A Look Back At Meadow Hot Springs

A Look Back At Meadow Hot Springs

Venetta B. Kelsey Interview about Meadow Hot Springs--2/2006

In the early years the excess water from the farms around Meadow used to run down there and we called it The Slew. This was on the way to the hot springs. We use to go there and pick water cress. We made salads with it, and it was good. This was all right by the road. The road went over a hill and down and out into the West Desert. And we’d catch polywogs in the spring too. You could look right down through the clear water and see the layers of rock, and we could walk around on shelves of the travertine deposits. At times, Dad used to go down there with all the wet ground and raise a garden. This must have been around The Slew and where we picked water cress. 

When I was real young, the boys would get their teams & horses and hook them up to a hayrack (a horse drawn hay wagon) so we’d have something to ride on. We’d take a lunch and ride down there in the evenings; some wanted to eat down there too. We would stop a little ways from the springs, and the guys would go one way, and the girls would go the other way, to get undressed and put swimming suites on. There weren’t many bushes, but there were little hills we could hide behind. Then we’d swim until we had all we wanted, then we’d come on home. Sometimes we’d come back after dark. This was always in summer, I never went in winter. That would have been in the 1910’s when we went with a hayrack. 

When I first went down there I must have been 12 or 14 years old. Some of our cousins would come to Meadow to visit our grandparents and we would go down to the warm springs for one night or one day. That was one of the fun things we got to do. Later, I remember going down there with boy friends or girl friends, so we were getting permission to take our parents cars--but we were too young to own a car of our own. This would have been in the 1920’s. 

There used to be a man and family living down there somewhere, maybe it was by The Slew (?). When each of his kids were old enough, he’s taken ‘em down to the hot springs and throw them in and tell ‘em to swim out. A lot of people thought he was a dare devil to do such a terrible thing. But they were good swimmers and divers; they took prizes for diving. 

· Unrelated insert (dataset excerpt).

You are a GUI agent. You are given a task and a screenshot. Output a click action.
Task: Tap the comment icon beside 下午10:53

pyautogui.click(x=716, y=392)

There was never any buildings around there, just piles of soil, and some brush. It was never developed. We called it the Meadow Warm Springs. I never heard of anyone ever drowning in there. Roy, Moine (2 of Mom’s brothers) and I were baptisted there, all at the same time. I was too old--I should have been baptized a year or two before. It was on September 6, 1925. My brothers were nearer the right age of 8. We were just visiting Meadow at the time. I don’t remember who baptised me, I used to have it in my records somewhere. It would have been somebody who was active in the church, so he could do the baptising. I don’t remember what we worn, the guys may have just worn overalls (?). Over near Kanosh a few miles south of Meadow, was a place they called Winopah. It was another hot spring. Somebody developed it to the point that they had a cement swimmin’ pool with a spring board for diving and a dance hall, and other stuff like that. I can’t remember much about it, but they had it fixed up so they could charge people money to get in. People went in in groups. Venetta's or Mom's oldest brother Clinton, who organized a band and used to play all over Millard Country, used to play in his orchastra there. This was probably sometime in the late 1920’s and 1930’s. We used to go down there and dance at night. People came from quite a ways away to dance at Winopah.